5 de febrero de 2024

La ciudad de las tres culturas

Acabo de regresar de una larga carrera por arriba del río Duero, y sobre el río iba poniéndose el sol. Andábamos Cris y yo riéndonos, cogidos de la mano, disfrutando de ese preciso instante, escuchando su voz cantar, hablando de todo y pensando que nunca volveremos al presente. Pensando que el ahora será pasado y que ya no volverá. Pensando que ese momento, efímero, será pasado cuando lo volvamos a recordar.

        Podríamos empezar diciendo que esto fue algo premeditado, pensado durante semanas, pero no, estaríamos mintiendo. Hay planes que se piensan el mismo día, que se deciden por azar, porque se nos enciende la bombilla, y eso fue lo que ocurrió este fin de semana. 

Llevábamos una semana que había instalado en nosotros una sensación de estrés y cansancio; final de mes en mi empresa, exámenes en su universidad, y Cris me soltó el típico comentario que suele hacer por si cuela: “oye, ¿qué te parece si nos vamos a Toledo?”. Estábamos a miércoles, creo, y empezamos a mirar. Booking está por las nubes, y la verdad, lo que vimos, no nos pareció descabellado. Los precios estaban bien, el transporte era gratis, y solo faltaba encontrar el sitio correcto. Lo más complicado.

=== Material proporcionado ===
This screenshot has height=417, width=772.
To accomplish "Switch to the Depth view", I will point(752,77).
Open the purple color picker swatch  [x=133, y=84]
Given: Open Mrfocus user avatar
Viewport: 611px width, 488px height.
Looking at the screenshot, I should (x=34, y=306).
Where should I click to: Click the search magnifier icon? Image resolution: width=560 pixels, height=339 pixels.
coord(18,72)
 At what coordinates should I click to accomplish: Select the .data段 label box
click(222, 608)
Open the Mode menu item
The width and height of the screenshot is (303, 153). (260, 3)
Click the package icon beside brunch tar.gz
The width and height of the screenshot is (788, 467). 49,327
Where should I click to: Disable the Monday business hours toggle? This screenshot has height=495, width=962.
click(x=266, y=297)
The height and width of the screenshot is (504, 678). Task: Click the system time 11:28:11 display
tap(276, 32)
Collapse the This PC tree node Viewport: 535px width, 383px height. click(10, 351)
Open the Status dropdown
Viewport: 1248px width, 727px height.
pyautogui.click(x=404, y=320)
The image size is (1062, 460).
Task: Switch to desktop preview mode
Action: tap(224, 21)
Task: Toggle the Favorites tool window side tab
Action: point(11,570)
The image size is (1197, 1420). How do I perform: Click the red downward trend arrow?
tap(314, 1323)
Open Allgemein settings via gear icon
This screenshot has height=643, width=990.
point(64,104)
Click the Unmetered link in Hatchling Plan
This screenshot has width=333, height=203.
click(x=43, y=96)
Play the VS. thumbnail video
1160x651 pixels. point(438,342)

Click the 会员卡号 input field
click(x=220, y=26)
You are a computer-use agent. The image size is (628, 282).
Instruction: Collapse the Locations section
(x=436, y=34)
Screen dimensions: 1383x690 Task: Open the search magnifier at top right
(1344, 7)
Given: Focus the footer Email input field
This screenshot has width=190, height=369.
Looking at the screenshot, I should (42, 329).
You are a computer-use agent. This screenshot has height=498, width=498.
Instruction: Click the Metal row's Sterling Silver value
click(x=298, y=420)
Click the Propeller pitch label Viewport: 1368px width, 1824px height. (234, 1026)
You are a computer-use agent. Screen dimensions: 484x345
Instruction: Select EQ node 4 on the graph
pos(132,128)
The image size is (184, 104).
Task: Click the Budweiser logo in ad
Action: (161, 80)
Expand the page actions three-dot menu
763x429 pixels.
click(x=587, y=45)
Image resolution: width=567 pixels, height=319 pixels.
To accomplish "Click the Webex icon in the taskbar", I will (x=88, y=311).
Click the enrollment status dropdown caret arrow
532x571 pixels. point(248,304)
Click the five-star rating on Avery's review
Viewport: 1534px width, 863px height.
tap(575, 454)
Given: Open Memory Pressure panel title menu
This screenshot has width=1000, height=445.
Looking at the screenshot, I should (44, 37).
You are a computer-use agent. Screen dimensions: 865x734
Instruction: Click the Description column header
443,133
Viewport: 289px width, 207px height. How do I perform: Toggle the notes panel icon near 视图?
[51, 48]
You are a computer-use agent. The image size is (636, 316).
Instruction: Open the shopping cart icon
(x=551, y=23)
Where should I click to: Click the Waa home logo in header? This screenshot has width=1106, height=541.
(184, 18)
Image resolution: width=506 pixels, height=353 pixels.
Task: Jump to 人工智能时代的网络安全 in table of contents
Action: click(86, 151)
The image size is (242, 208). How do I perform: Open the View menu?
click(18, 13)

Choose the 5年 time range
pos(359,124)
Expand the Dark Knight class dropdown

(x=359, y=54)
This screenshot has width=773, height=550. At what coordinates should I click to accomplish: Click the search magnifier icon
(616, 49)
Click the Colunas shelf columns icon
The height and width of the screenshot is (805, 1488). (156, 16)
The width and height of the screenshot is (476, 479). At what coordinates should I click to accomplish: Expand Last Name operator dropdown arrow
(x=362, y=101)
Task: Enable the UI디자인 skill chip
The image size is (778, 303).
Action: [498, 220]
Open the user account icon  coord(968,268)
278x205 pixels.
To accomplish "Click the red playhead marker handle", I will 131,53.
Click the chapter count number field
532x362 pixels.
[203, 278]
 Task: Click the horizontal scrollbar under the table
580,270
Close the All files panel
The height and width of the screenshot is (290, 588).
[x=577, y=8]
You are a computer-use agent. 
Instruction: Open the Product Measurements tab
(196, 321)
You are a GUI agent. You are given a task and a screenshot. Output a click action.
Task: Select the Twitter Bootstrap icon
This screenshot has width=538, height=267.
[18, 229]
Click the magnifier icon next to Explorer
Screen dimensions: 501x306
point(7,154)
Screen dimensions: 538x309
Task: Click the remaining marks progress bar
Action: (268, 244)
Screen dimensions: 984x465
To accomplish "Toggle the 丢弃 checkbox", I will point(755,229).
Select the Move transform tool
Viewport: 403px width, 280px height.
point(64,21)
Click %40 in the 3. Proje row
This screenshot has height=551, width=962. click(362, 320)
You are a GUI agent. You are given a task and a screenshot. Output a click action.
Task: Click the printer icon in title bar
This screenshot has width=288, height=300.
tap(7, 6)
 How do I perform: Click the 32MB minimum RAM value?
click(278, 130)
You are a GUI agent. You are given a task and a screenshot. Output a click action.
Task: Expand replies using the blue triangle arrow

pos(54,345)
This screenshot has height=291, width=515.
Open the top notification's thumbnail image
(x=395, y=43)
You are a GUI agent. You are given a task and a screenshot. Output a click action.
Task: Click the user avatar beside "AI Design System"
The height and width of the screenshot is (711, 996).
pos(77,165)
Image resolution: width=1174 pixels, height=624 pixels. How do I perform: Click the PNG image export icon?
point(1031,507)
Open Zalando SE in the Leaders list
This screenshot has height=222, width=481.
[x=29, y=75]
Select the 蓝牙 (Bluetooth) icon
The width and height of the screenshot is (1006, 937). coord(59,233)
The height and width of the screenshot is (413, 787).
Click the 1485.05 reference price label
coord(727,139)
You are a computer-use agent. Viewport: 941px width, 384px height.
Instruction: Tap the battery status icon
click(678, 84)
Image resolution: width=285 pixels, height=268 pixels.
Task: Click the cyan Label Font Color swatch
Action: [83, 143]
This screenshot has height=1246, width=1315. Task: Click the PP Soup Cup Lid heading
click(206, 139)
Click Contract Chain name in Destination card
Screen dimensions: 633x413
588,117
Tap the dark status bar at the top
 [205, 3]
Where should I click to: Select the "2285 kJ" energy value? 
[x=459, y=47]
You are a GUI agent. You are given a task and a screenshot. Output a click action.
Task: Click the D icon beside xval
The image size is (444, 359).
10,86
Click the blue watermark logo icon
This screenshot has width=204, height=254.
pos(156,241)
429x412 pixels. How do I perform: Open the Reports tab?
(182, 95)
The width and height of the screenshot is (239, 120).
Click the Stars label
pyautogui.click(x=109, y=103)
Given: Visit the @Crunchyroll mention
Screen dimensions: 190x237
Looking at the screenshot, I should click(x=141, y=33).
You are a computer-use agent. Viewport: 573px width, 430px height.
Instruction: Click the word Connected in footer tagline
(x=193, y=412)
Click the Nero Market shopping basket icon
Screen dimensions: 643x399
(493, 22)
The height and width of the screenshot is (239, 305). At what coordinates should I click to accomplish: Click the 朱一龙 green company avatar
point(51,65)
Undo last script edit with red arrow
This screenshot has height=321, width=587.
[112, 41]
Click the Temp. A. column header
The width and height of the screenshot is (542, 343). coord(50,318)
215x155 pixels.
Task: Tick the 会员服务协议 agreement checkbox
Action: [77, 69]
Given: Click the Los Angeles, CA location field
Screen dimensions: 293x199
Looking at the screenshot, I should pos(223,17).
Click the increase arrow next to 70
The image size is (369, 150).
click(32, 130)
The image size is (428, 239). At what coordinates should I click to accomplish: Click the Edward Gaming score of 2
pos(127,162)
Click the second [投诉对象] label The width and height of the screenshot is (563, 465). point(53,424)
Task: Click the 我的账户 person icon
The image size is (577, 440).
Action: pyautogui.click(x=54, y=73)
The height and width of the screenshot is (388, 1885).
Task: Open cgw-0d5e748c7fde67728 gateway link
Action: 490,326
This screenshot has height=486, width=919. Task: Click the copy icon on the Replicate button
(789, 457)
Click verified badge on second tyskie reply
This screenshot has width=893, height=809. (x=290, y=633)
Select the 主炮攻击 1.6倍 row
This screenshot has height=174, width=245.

=== Tarea A ===
Según el texto de origen, ¿a qué ciudad propuso Cris que fueran?
=== Tarea B ===
Copie del texto de origen el fragmento que va desde "La ciudad de" hasta "fin de semana.".

=== Solución propuesta A ===
Cris propuso ir a Toledo.

=== Solución propuesta B ===
La ciudad de las tres culturas

Acabo de regresar de una larga carrera por arriba del río Duero, y sobre el río iba poniéndose el sol. Andábamos Cris y yo riéndonos, cogidos de la mano, disfrutando de ese preciso instante, escuchando su voz cantar, hablando de todo y pensando que nunca volveremos al presente. Pensando que el ahora será pasado y que ya no volverá. Pensando que ese momento, efímero, será pasado cuando lo volvamos a recordar.

        Podríamos empezar diciendo que esto fue algo premeditado, pensado durante semanas, pero no, estaríamos mintiendo. Hay planes que se piensan el mismo día, que se deciden por azar, porque se nos enciende la bombilla, y eso fue lo que ocurrió este fin de semana.